Waste not, want not! There’s always room for that abandoned passage somewhere.

Systems: What the title says

Despite having seen a lot of people get the wrong end of the stick about the title Secular Jinnah (and though I admit I let that happen on purpose), I had never thought that the title of the novel might be similarly open to misinterpretation.

Imran S Bhinder is a young Pakistani philosopher who gained notoriety after he exposed a major literary scholar for plagiarism through translation. When he heard that my novel was titled Systems, he emailed me with the comment that my choice of title was interesting, given that it has become fashionable to be anti system – or, more specifically, that philosophers tend to dismiss any concept of a system based on ‘metaphysical categories’. And that got me, because in the first place it hadn’t occurred to me that the title might appear to be advocating a particular type of system, when in fact it’s just a title on the themes of the story, and of course the Systems Experiment.

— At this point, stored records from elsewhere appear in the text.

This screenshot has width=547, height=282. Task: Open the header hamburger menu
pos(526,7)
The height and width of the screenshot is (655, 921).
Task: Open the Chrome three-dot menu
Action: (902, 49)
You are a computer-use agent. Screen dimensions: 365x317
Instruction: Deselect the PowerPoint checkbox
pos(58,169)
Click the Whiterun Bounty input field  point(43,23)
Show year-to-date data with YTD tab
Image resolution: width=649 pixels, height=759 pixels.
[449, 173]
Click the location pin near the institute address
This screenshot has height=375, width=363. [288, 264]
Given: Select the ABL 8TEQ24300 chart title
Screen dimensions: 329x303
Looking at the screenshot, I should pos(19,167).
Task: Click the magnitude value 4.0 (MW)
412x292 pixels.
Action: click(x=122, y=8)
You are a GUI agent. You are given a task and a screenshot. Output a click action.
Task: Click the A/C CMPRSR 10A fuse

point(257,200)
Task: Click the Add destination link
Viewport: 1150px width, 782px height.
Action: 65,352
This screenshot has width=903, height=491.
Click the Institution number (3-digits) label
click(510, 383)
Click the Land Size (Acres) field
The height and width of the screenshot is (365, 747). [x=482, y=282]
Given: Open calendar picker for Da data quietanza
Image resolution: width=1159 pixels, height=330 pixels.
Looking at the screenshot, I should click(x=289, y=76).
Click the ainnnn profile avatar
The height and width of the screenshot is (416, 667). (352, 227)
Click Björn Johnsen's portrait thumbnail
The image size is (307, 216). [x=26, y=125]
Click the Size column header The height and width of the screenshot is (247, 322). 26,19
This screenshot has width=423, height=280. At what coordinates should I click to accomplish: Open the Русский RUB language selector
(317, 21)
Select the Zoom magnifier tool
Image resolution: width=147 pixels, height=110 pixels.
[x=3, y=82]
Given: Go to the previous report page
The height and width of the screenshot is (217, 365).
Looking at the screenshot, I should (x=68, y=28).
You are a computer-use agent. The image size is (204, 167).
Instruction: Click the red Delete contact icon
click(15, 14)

In fact he’d raised a good point and I felt it was worth mentioning here. In the Systems Experiment, five social systems are put to the test in a supercomputer simulation. Two of them, theocracy (or religious state) and monarchy (kingdoms) are the control, since they are accepted as historical failures. The next two are modern capitalist democracy and communism, which are down in the novel as the systems ‘still being tried in history’ (never mind that in real life there is a debate as to whether communism has already failed or not). The fifth is based on the Cohesive Ethics Theorem. In the novel the theorem is described as follows:

Omar believed that justice and liberty are the only universal ideals; all other ethical principles are either derivatives or aspects of these ideals. But justice and liberty are themselves interconnected because they come, just like the physical universe and every law of nature, from a single source. He called this universal relationship cohesive ethics.

The social system based on the theorem is described as:

The fifth represented Omar’s theorem in action, and it was the only one without a name. Omar wasn’t keen on giving the model a formal designation. To his mind it created the false impression that his model was offering a fixed system, when in fact dynamism was its driving force. Nevertheless for the sake of the experiment he gave his model a descriptive name: Libredux.”

So in short, the title ‘Systems’ is a reference to the experiment itself. The ‘libredux’ system is based on a metaphysical theory, but it’s not a fixed ideology. And whereas metaphysics is generally treated as something that cannot be tested in a lab, in this story the Systems Experiment is an empirical test for the theorem.

By the way, any resemblance to the idea that Pakistan was a ‘laboratory’ is completely coincidental. (What do you mean, you don’t believe me?)

Note: There is a page coming (not too difficult, I promise) to explain the idea behind the theorem. I’ll update this post when it’s ready.